This project aims to develop a basic, user-friendly machine learning library tailored for educational and prototyping purposes. The goal of our project is to create a fundamental machine learning library from the scratch, using only freely available libraries such as NumPy, Pandas, and Matplotlib

Dataset Overview

This project included a wide range of tasks in both the regression and classification areas, with datasets tailored to each. Two unique datasets were provided for regression tasks: one for linear regression and one for polynomial regression. The model confronted the problem of evaluating from 20 features in the linear regression dataset, with the goal of learning the underlying patterns and relationships in the data.

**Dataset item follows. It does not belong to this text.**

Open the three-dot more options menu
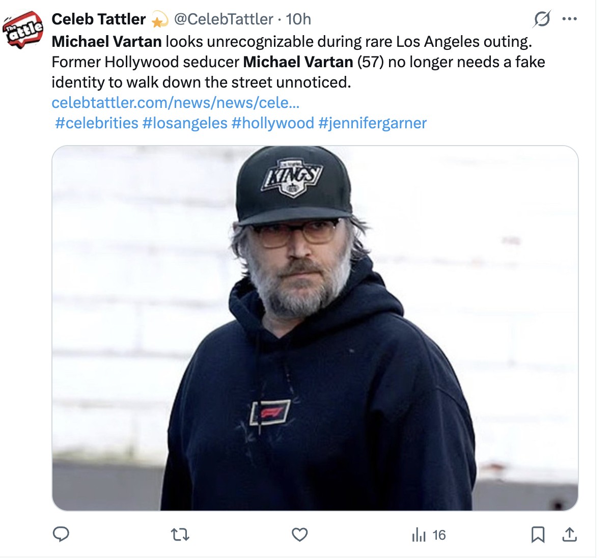The height and width of the screenshot is (558, 611). [x=569, y=19]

The polynomial regression dataset, on the other hand, included three characteristics, forcing the model to capture more sophisticated nonlinear connections. Working with pixel-by-pixel representations of the image data gave an interesting twist to the categorization job. These images comprised numbers ranging from 0 to 9, and the goal was to train the model to recognize the presented numbers based on the pixel data provided.

Linear Regression Implementation

Dataset: Linear regression dataset Features: 20 Hyperparameters: Learning Rate: 0.06 Epochs: 1000 R2 score for training examples: 0.9999999999230841 R2 score for cross-validation examples: 0.9999999999221727 Time taken: 1.3s

Plot of cost function vs. iterations I dug into the data, attempting to make sense of it all by fitting a straight line with a simple function and dabbling in the gradient descent stuff. I thought it was interesting to normalize the X data using Z-score, however it didn't work out as planned. This got me thinking: perhaps the data was already linear. To put my suspicions to the test, I decided to abandon the Z-score approach. Surprisingly, it made a huge difference. Without normalization, the model performed exceptionally well, with an R2 of 0.9999995859747042 on the training set and 0.9999995719017323 on the cross-validation set. Had my fair share of struggles, especially at the start with those nested loops in the gradient descent. They were dragging everything down, and I needed a way out. That's when I decided to implement vectorization, picking up the technique from Andrew Ng in the supervised machine learning course. While tinkering with things, I played around with different alpha values, and settled on 3.6e-5 as the sweet spot. Split the data into 40,000 for training and 10,000 for cross-validation. The model did more than just good, with an R2 score of 0.9999995719017323. But the true eye-opener came when I realized Z-score normalization was not helping me. Sometimes you just have to trust your gut. Taking it out provided me extremely positive outcomes. Lesson learned: modeling is about more than just numbers and code; you also have to trust your gut.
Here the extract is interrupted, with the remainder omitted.